- [Problem statement]
Could you copy the data below word for word, from its first line through the line containing "tap(443, 119)", and leave the pictures out?

- [Excerpted records]
** BEGIN **
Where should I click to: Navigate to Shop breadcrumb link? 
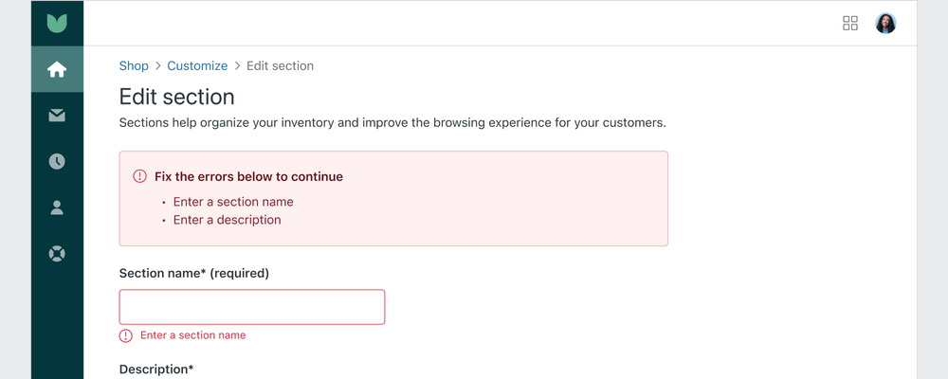[x=134, y=66]
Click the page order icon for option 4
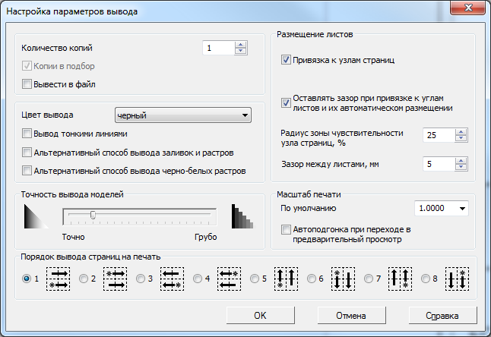This screenshot has width=491, height=337. tap(230, 279)
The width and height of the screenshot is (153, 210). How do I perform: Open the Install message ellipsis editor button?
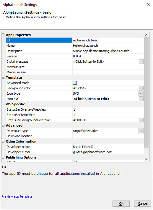pos(141,62)
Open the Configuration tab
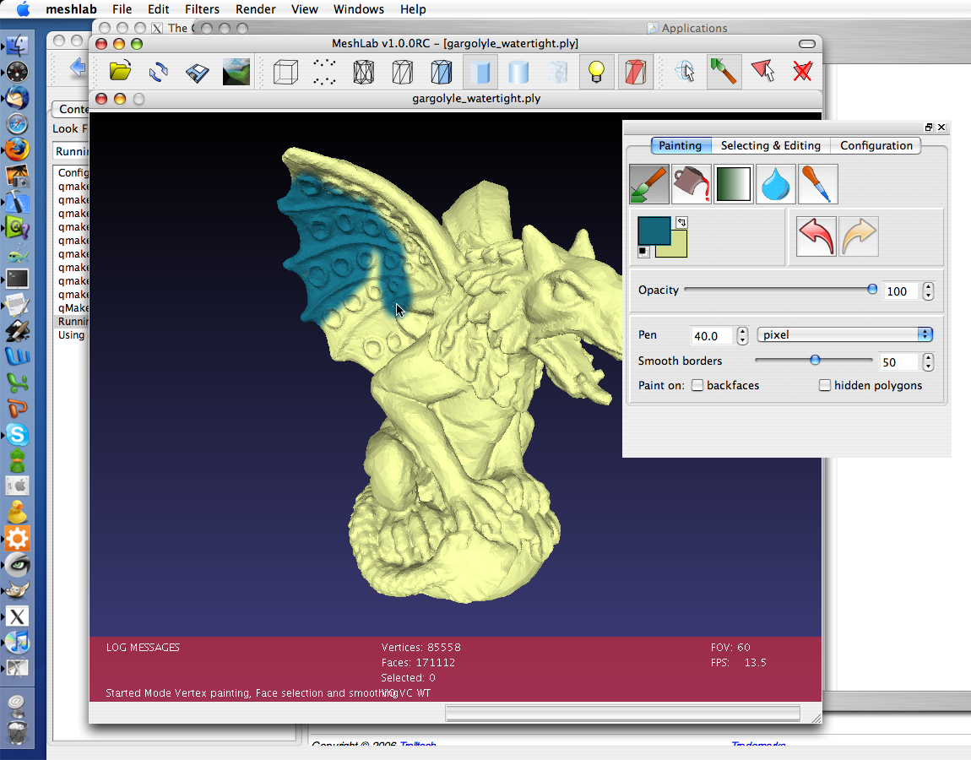The image size is (971, 760). click(x=876, y=145)
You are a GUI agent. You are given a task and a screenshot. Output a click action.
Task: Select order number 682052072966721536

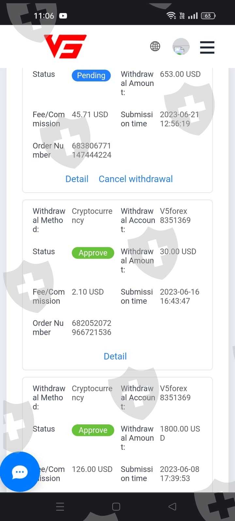pyautogui.click(x=91, y=328)
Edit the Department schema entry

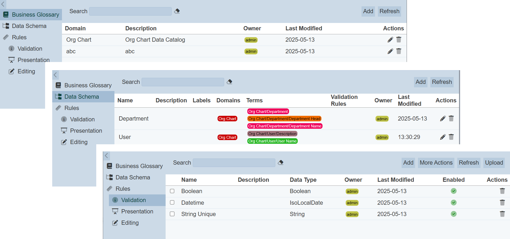tap(443, 119)
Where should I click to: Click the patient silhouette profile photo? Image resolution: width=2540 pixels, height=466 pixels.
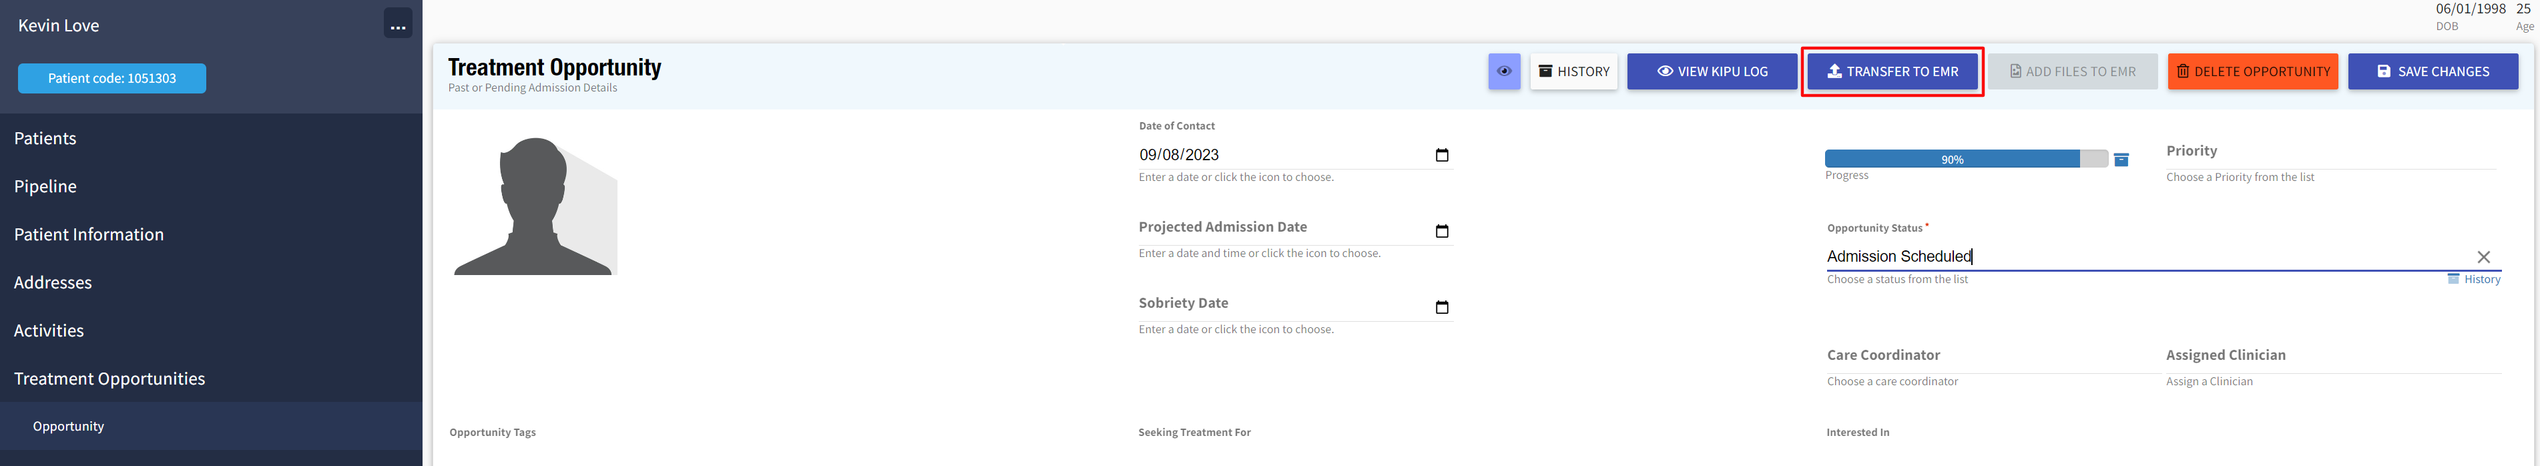535,206
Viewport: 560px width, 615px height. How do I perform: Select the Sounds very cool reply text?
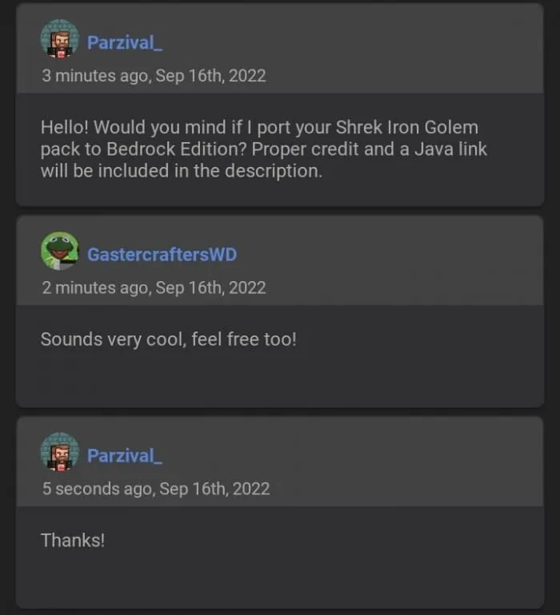click(168, 339)
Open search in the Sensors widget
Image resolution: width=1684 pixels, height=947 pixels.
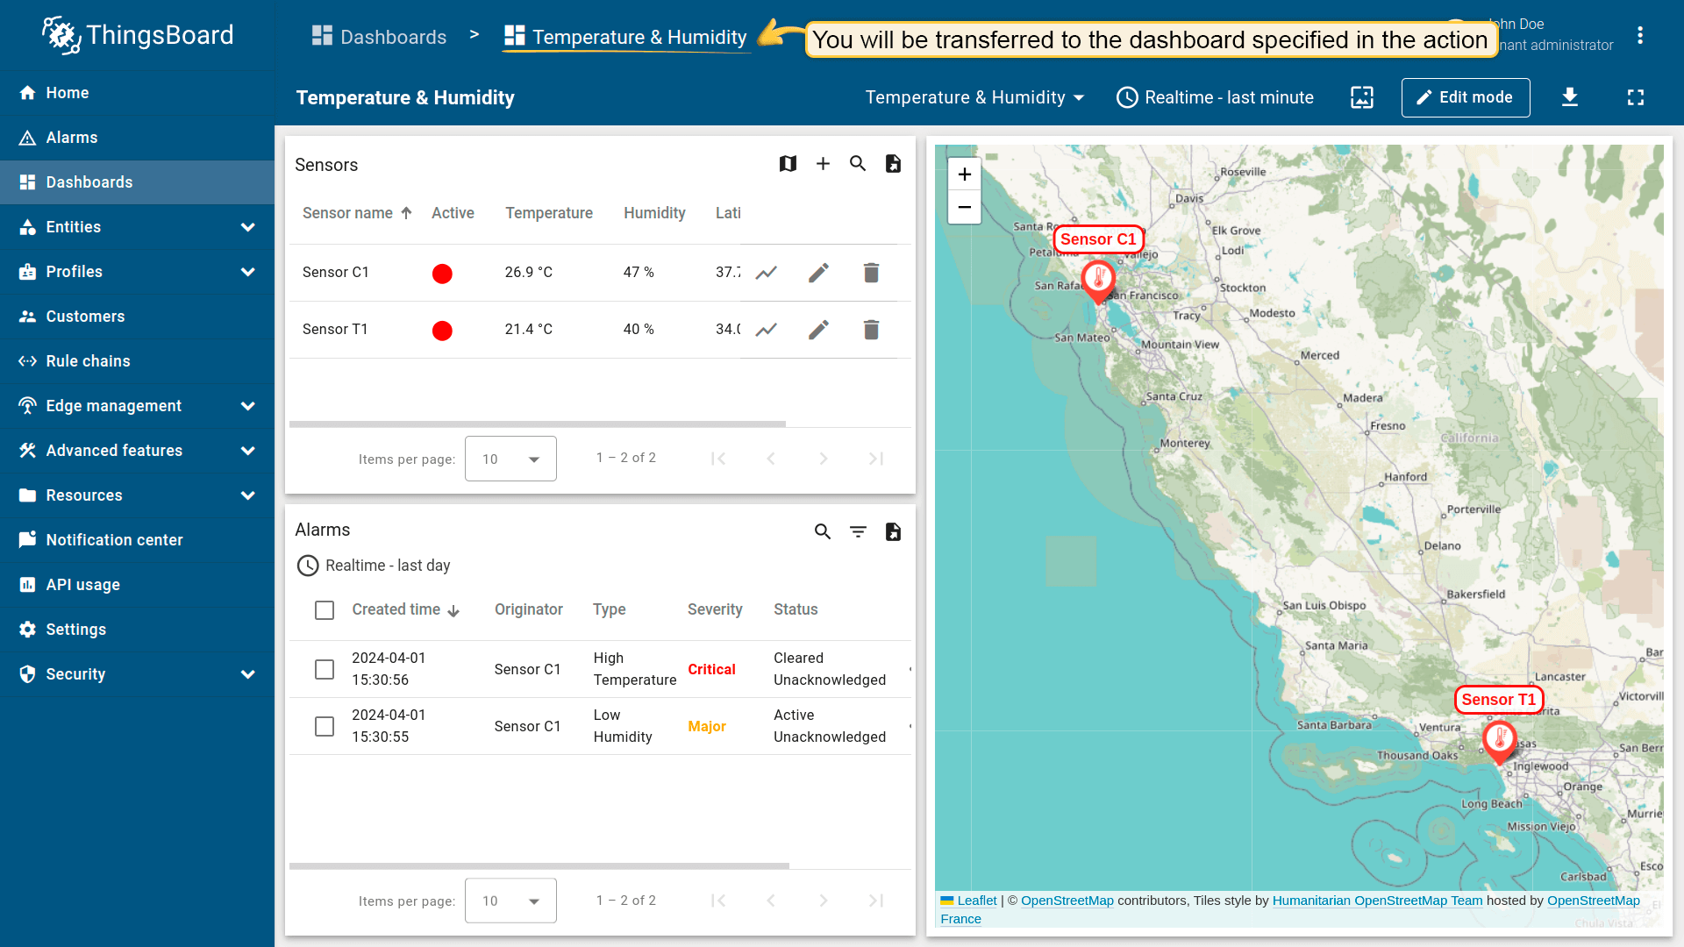[858, 164]
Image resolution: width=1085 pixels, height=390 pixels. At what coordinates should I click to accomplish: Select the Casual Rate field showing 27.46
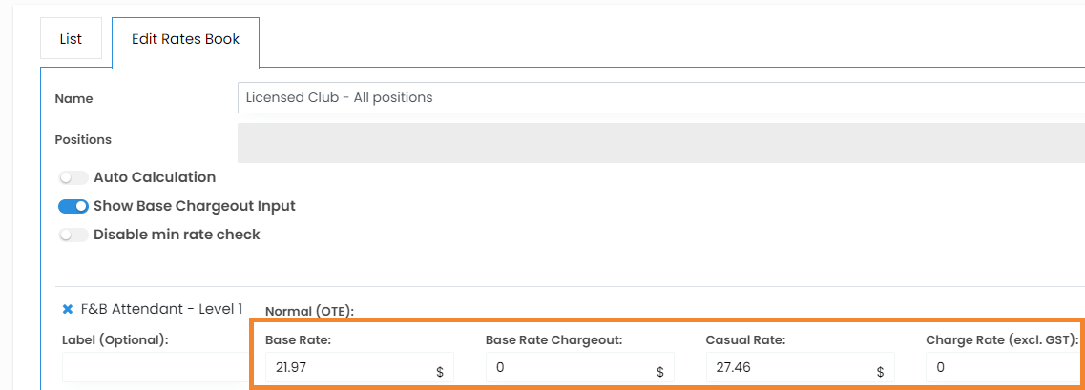(787, 367)
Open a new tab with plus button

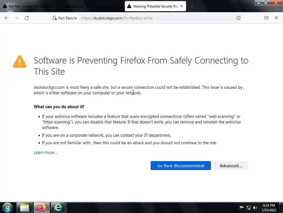tap(192, 6)
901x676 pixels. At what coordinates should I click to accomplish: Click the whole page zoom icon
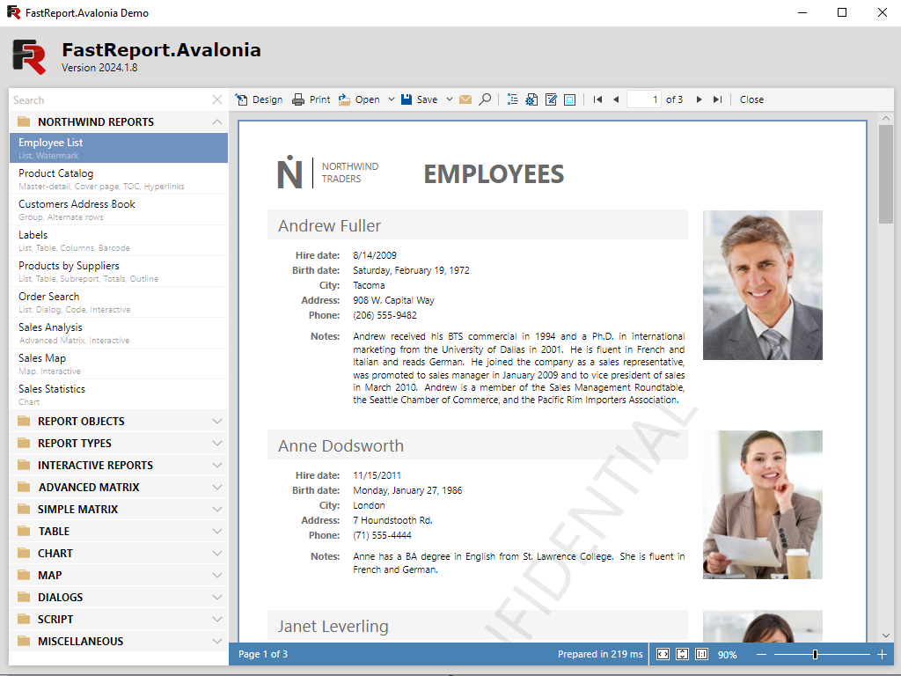coord(682,654)
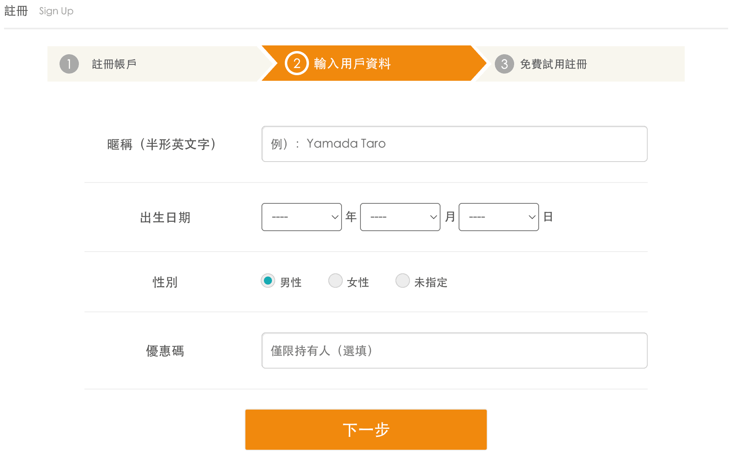Click the step 2 輸入用戶資料 circle icon

click(x=296, y=64)
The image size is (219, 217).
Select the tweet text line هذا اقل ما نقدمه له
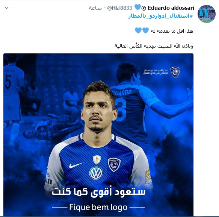[172, 31]
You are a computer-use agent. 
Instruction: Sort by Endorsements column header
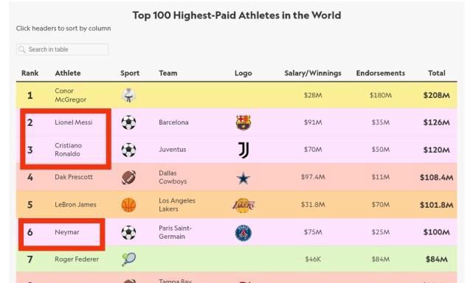[380, 73]
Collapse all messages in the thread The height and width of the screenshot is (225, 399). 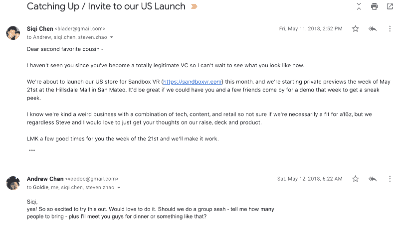pos(359,6)
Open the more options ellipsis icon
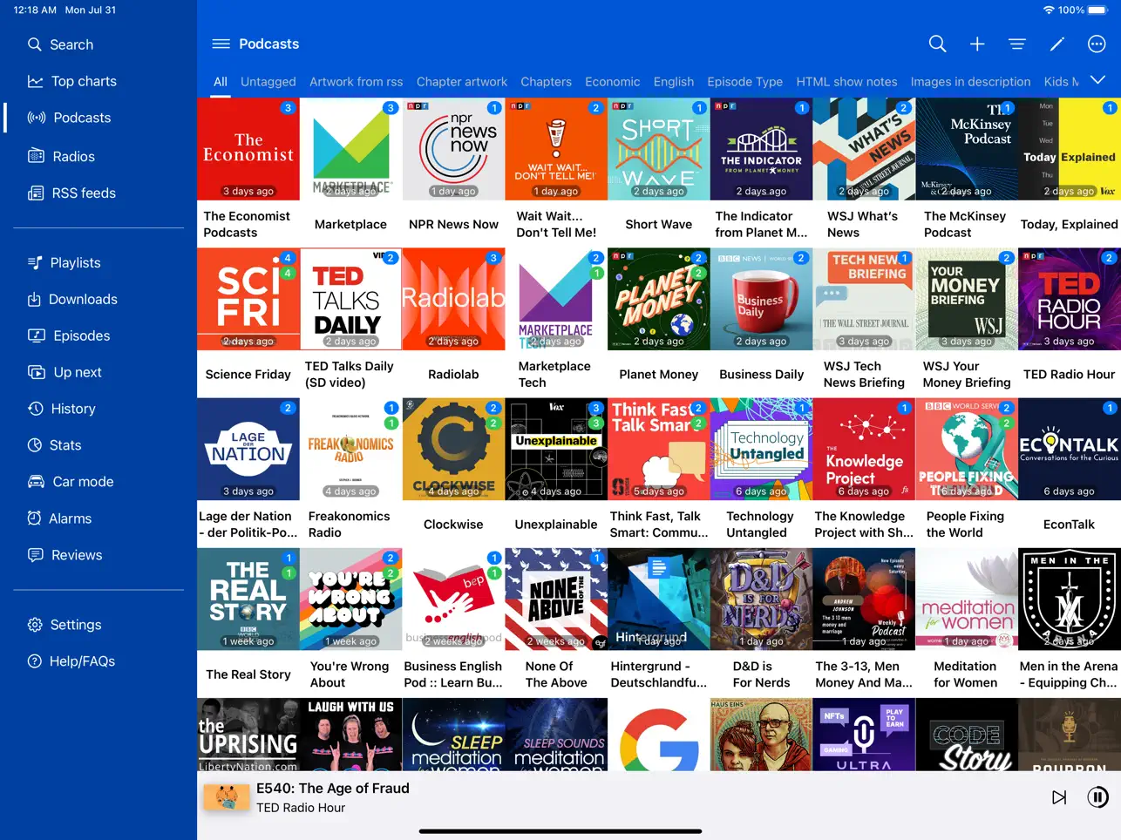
** END **
- [The answer]
Where should I click to: Navigate to Shop breadcrumb link? 
[x=134, y=66]
Click the page order icon for option 4
This screenshot has width=491, height=337. tap(230, 279)
The width and height of the screenshot is (153, 210). How do I perform: Open the Install message ellipsis editor button?
pos(141,62)
Open the Configuration tab
The image size is (971, 760). click(x=876, y=145)
You are a GUI agent. You are given a task and a screenshot. Output a click action.
Task: Select order number 682052072966721536

pyautogui.click(x=91, y=328)
Edit the Department schema entry

tap(443, 119)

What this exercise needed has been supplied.